─── Data shown ───

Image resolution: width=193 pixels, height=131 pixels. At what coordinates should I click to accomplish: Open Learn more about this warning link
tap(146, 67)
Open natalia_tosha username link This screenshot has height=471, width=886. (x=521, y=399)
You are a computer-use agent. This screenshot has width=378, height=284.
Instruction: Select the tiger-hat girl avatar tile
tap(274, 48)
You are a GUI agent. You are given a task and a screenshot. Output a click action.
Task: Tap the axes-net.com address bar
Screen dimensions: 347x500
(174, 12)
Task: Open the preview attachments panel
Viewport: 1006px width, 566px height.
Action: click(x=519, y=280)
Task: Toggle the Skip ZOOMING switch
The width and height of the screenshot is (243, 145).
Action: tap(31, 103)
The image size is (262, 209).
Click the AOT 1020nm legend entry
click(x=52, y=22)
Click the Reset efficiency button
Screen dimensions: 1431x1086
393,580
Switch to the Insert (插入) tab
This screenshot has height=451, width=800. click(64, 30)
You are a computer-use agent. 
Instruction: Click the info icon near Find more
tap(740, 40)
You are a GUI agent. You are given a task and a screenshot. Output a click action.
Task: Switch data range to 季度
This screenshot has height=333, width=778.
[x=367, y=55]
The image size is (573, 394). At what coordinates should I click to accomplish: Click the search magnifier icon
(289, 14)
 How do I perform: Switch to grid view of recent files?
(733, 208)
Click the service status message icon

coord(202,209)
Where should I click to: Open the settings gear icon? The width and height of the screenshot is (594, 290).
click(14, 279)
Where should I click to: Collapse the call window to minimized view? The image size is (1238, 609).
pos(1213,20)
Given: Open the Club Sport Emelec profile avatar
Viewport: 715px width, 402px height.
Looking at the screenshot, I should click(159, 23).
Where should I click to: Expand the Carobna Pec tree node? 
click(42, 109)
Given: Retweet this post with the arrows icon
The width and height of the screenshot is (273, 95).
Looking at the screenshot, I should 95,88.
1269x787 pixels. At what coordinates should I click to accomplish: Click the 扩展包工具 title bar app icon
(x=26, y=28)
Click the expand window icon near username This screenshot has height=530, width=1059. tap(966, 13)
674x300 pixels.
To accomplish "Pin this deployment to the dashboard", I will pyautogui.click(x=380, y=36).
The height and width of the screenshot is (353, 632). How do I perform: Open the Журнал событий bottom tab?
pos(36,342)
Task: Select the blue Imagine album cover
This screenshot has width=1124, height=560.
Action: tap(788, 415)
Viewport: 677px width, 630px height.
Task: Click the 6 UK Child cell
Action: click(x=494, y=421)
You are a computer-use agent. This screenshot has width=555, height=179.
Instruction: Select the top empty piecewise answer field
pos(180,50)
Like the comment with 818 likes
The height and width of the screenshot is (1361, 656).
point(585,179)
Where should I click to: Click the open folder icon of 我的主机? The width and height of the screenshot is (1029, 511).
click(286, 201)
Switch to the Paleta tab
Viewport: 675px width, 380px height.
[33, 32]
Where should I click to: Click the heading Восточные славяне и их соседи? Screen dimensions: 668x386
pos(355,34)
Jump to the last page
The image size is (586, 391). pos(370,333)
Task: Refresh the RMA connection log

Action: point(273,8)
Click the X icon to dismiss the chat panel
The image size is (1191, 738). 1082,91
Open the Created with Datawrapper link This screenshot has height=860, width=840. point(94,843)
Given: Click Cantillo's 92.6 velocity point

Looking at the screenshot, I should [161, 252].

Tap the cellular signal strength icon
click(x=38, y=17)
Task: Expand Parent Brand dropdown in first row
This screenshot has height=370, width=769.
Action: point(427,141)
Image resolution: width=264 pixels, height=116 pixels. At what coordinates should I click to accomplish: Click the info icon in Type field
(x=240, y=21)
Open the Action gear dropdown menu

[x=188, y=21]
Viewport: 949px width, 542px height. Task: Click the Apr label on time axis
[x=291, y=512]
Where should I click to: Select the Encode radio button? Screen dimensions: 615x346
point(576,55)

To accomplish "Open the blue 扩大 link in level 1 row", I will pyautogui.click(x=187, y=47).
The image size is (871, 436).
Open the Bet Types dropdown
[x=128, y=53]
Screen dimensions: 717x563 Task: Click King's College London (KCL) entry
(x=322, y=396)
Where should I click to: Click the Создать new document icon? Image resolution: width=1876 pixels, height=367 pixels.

───

▸ **The task**
Starting with the line that contains "Task: Expand Parent", copy each line through the end of the data exactly, and leave out all earlier lines.

▸ **Solution for this task**
Task: Expand Parent Brand dropdown in first row
This screenshot has height=370, width=769.
Action: point(427,141)
Image resolution: width=264 pixels, height=116 pixels. At what coordinates should I click to accomplish: Click the info icon in Type field
(x=240, y=21)
Open the Action gear dropdown menu

[x=188, y=21]
Viewport: 949px width, 542px height. Task: Click the Apr label on time axis
[x=291, y=512]
Where should I click to: Select the Encode radio button? Screen dimensions: 615x346
point(576,55)

To accomplish "Open the blue 扩大 link in level 1 row", I will pyautogui.click(x=187, y=47).
The image size is (871, 436).
Open the Bet Types dropdown
[x=128, y=53]
Screen dimensions: 717x563 Task: Click King's College London (KCL) entry
(x=322, y=396)
Where should I click to: Click the Создать new document icon? Image resolution: width=1876 pixels, height=367 pixels.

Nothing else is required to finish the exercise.